Attracting young adults has been a focal point across the aging credit union industry for the past decade. On the community banking side, there isn’t as much marketing energy applied to young adults, but it’s still a concern. With more and more young adults gravitating to large national and international financial institutions, reaching this audience segment is a struggle for community banks and credit unions alike.
Over the past ten years, marketing to young adults has been based largely on generalizations and assumptions. Here are five areas you should reevaluate as you formulate your marketing strategy.
1. Think about layers, not about a magic bullet
In this age of social media marketing, digital marketing, content marketing, mobile marketing and whatever-comes-next marketing, it’s easy for financial marketers to eschew marketing basics and simply glom onto the next thing. This is especially true when we think about attracting young adults to financial institutions. Jumping to rash generalizations like, “Why would we use old-fashioned media to attract young people?” can result in subpar marketing performance.
Instead, take an integrated marketing approach. Build your marketing plan around a great product offer and a differentiated market position. Start there, then layer on your media and tactics (traditional and non-traditional). If radio or TV can make an impact with young adults and is affordable in your marketplace, don’t discount it just because it’s not presently celebrated as the next, great, magical marketing vehicle. Add it to the media mix along with social, digital and content.
Key Thought: Don’t let the media you employ drive your marketing strategy. It should be the other way around. And media channels should never be viewed in isolation (think: “integrated”).
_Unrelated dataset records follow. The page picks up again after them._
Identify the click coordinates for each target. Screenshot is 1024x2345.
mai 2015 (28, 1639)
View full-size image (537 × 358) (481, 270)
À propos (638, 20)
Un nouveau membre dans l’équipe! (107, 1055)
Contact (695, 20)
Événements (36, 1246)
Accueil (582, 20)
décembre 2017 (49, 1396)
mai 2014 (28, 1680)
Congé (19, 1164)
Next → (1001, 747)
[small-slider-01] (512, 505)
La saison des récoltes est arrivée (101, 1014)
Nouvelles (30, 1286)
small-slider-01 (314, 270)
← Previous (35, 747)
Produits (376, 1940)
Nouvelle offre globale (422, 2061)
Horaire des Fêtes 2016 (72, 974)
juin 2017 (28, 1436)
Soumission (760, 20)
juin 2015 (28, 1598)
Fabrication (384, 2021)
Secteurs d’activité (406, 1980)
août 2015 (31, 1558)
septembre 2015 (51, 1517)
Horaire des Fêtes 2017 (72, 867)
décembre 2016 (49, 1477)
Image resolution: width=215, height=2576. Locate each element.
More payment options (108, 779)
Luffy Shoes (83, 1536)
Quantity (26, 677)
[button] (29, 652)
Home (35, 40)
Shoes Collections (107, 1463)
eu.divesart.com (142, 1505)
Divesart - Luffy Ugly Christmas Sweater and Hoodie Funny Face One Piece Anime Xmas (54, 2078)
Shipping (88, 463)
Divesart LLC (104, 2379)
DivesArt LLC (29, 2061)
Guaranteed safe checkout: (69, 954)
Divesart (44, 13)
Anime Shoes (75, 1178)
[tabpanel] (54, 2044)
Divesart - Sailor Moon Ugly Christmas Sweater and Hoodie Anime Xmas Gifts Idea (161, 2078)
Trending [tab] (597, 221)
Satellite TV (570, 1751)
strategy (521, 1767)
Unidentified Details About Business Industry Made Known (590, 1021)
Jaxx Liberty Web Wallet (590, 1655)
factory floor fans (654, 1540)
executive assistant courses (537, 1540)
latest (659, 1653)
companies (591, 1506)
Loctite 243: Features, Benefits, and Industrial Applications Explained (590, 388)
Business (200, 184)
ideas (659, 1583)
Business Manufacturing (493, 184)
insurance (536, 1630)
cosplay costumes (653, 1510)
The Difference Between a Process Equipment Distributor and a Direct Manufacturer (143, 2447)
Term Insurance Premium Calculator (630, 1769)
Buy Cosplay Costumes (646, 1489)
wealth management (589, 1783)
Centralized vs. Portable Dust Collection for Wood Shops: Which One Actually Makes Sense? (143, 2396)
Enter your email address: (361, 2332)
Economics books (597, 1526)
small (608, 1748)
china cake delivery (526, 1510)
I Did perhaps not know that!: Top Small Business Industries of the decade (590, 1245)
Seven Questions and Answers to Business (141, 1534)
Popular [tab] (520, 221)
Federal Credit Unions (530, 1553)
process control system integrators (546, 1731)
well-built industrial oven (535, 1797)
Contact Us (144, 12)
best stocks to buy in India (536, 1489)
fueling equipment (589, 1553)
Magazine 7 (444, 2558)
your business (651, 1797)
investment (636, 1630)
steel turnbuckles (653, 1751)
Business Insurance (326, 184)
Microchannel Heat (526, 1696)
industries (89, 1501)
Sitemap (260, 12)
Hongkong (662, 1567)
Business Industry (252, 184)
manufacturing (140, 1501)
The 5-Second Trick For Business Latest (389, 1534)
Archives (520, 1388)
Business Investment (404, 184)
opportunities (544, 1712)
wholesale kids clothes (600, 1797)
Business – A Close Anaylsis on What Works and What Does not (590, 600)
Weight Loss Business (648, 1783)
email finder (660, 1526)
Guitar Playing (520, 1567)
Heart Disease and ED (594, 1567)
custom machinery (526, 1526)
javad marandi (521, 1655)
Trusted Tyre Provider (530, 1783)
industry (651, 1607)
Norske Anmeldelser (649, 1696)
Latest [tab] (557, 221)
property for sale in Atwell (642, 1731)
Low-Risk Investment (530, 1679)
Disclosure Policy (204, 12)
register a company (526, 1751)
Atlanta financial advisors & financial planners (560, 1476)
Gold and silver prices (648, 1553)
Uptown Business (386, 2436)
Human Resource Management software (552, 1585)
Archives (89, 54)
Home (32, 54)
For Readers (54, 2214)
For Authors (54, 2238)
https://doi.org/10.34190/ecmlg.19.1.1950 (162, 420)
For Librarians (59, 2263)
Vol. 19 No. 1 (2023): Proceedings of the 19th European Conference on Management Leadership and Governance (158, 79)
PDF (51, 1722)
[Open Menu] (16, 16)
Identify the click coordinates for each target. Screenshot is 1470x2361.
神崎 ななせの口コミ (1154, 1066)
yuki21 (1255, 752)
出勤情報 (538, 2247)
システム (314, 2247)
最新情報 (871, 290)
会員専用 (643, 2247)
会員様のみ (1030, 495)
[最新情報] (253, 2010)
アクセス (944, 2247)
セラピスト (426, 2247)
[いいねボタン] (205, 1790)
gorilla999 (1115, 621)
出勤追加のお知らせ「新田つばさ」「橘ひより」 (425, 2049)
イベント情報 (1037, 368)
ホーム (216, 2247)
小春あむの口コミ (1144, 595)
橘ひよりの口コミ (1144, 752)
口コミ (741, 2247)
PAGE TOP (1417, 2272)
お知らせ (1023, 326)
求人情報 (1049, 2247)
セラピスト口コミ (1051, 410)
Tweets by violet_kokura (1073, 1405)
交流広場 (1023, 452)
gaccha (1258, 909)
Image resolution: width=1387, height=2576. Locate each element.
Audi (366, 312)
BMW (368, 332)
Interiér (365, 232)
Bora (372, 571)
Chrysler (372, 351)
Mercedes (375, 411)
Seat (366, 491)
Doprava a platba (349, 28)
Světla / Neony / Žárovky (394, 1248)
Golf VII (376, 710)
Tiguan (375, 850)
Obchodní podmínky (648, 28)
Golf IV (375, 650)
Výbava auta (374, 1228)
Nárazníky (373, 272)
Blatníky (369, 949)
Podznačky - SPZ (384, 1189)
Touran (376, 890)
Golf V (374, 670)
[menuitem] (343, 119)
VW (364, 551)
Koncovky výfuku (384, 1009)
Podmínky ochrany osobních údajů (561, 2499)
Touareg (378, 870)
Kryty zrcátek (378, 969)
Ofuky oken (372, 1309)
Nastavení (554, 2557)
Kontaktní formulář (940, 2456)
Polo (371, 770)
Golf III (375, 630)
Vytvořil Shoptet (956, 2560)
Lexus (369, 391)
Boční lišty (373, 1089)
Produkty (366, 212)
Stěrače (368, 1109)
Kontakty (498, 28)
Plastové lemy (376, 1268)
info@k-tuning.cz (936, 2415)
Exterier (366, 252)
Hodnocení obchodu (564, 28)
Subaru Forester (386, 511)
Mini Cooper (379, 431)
2. Think life stages, not demographics
Instead of thinking in terms of generational segmentation, like, “We need a Gen-Y strategy,” think about life events and what your bank or credit union can do to be helpful at these times. There is a tremendous amount of change and disruption in a young person’s life as they transition from high school to college, and from college to the real world. They are buying their first cars and first houses, they are dating and getting married and are beginning to build a family. All of these events represent opportunities for credit unions and banks. Young people are looking for a car, not a car loan. They are looking for an education, not a student loan. They are looking for a way to build credit, not a credit card.
Key Thought: Concentrate on life events. Make your financial institution relevant, useful and visible as young people look towards building their future. Generations will come and go, but life events will continue to impact all young people as they move through their late teens and early 20s.
3. Think tech dependent, not tech savvy
As the era of the personal computer emerged, young people of the day— myself included— emerged along with it. We learned how to navigate a DOS prompt, how to install a new graphics card and a power supply. We discovered and experienced the internet as it grew from its crude, tender beginnings. We hacked together rudimentary websites. We grew up with an appreciation of how technology was fundamentally changing before our eyes. And yet, we herald today’s young people as more tech savvy than ever. In actuality, the young adults of today are tech dependent, not tech savvy.
Gen-Y doesn’t know how to fix things when they aren’t working. An iPad doesn’t even have any screws, so young people can’t poke around inside to see how it actually works. Young people don’t know where they saved their files, because the very concept of a “file system” is disappearing. Young adults have no patience for — or even the ability to use — technology that isn’t extremely intuitive. An iOS or Android app that isn’t polished and engaging gets tossed aside seconds after the first use. An online banking experience that isn’t dead simple is deemed useless by increasingly judgmental young adults. An overly cumbersome account opening process is abandoned more times than it’s completed. Think of the user first in everything you create, deploy and promote.
Key Thought: It’s not about providing technology-centric solutions. It’s about making it easier for people to get what they want.
4. Think human, not robotic
Social networks have become the dumping grounds for every marketer in the known universe and people, especially young people, are becoming immune to your one-way corporate blasts. Insightful conversations have been replaced by cutesy hashtags, promoted posts and marketing automation that misses the “social” core of social media. Your links to the latest Dave Ramsey budgeting tips cannot compete with the emotion-filled bonanza at the other end of a Buzzfeed or Upworthy tweet.
There’s a glut of content being shared, and your young adult followers aren’t interested in your attempts at being a thought leader or your obsession with how many people clicked on your latest Bitly link. They are interested in help, humor and humility.
Key Thought: Don’t fall into the trap of sharing more links to stuff you didn’t create than actual original words that you thought of all by yourself.
5. Think real world, not virtual reality
Did you know that there’s a world outside of the internet? It may seem hard to believe, when everything is digital these days. But most of the sharing that occurs in social settings still happens when phones and laptops are turned off. As you develop your young adult marketing strategies, make sure that there is a healthy dose of real-world activities in your integrated marketing mix. Consider event sponsorships, street teams, brand ambassadors on campus, guerrilla activities and stunts, student orientation events and sports.
Key Thought: Don’t make the mistake of thinking that marketing to young adults is purely on online affair. Get outside and mix it up in person.
What do you think?
That’s just five topics to rethink when crafting your young adult marketing strategies. What do you think? What other young adult marketing stereotypes need debunking?